TASK TO CARRY OUT: Turn everything from the line containing "Image resolution: width=1120" down to the line containing "coord(124,671)" into a JSON list of strings, one string per line. Skip blank lines and leave the pictures out.
— START DATA IN THIS EXERCISE —
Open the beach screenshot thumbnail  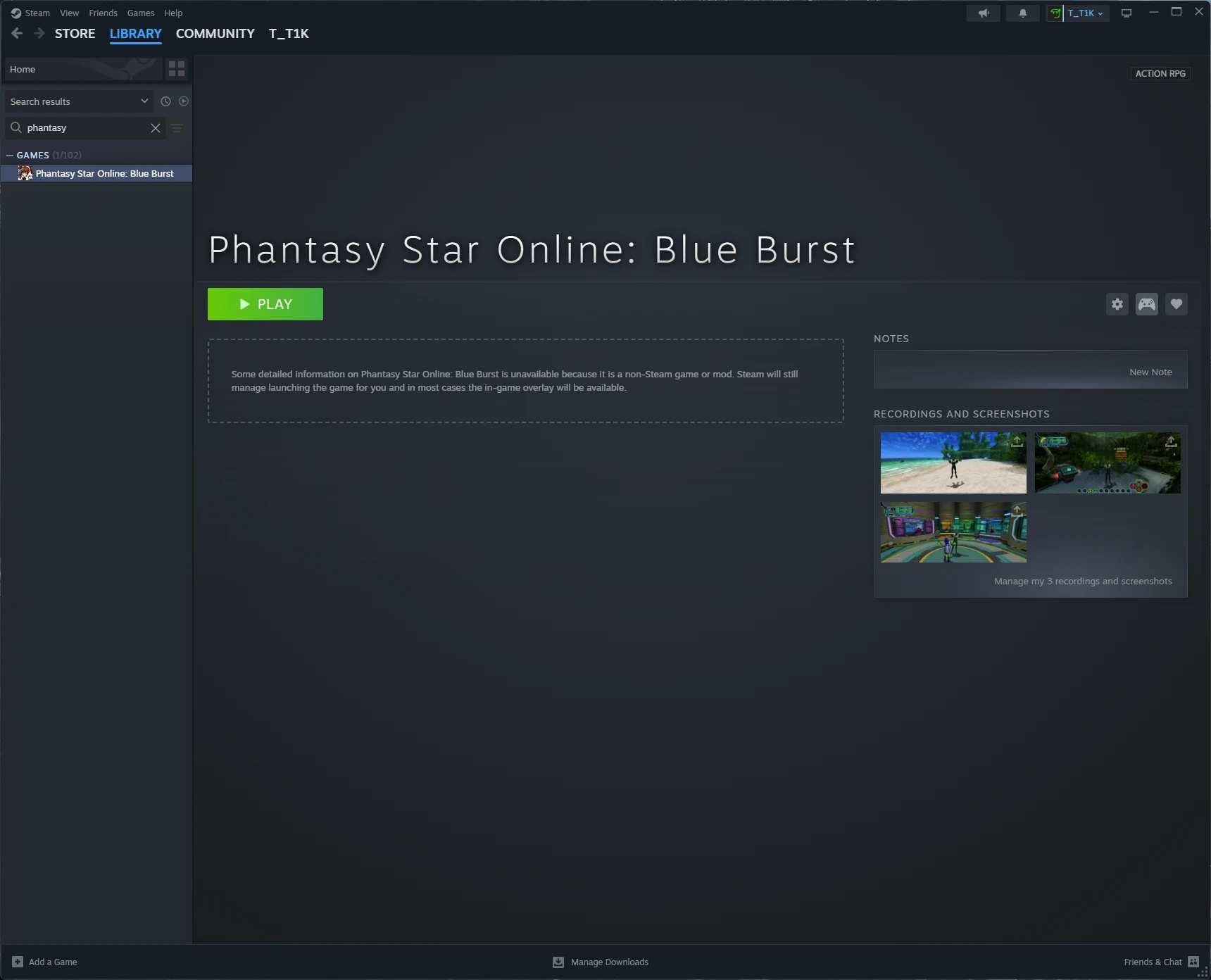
— END DATA IN THIS EXERCISE —
— START DATA IN THIS EXERCISE —
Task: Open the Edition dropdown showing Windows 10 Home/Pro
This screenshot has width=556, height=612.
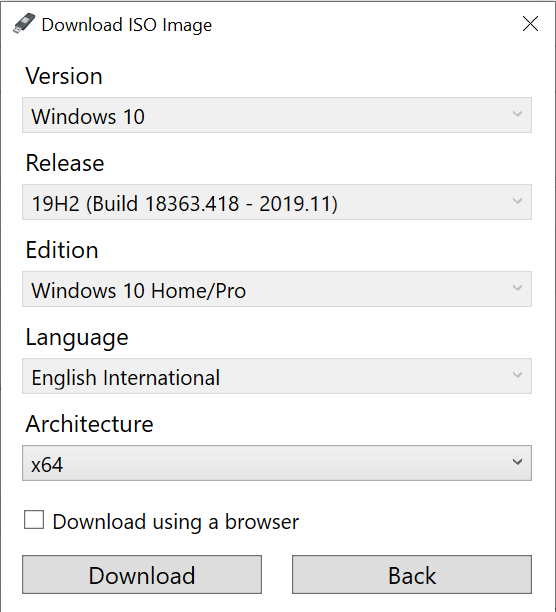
— END DATA IN THIS EXERCISE —
— START DATA IN THIS EXERCISE —
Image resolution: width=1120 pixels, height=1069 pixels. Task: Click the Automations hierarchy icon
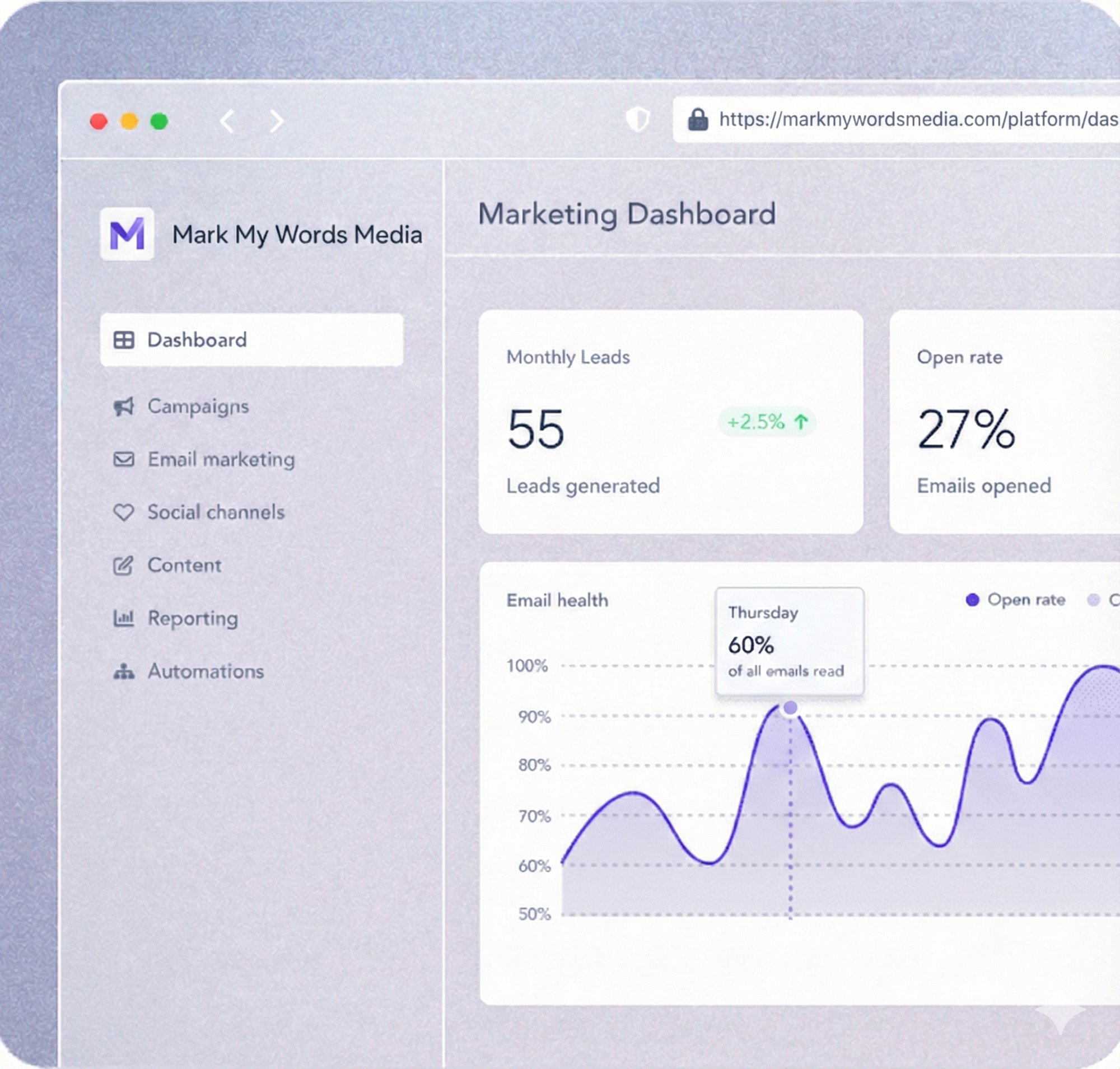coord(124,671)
— END DATA IN THIS EXERCISE —
ANSWER BELOW:
[
  "Image resolution: width=1120 pixels, height=1069 pixels. Task: Click the Automations hierarchy icon",
  "coord(124,671)"
]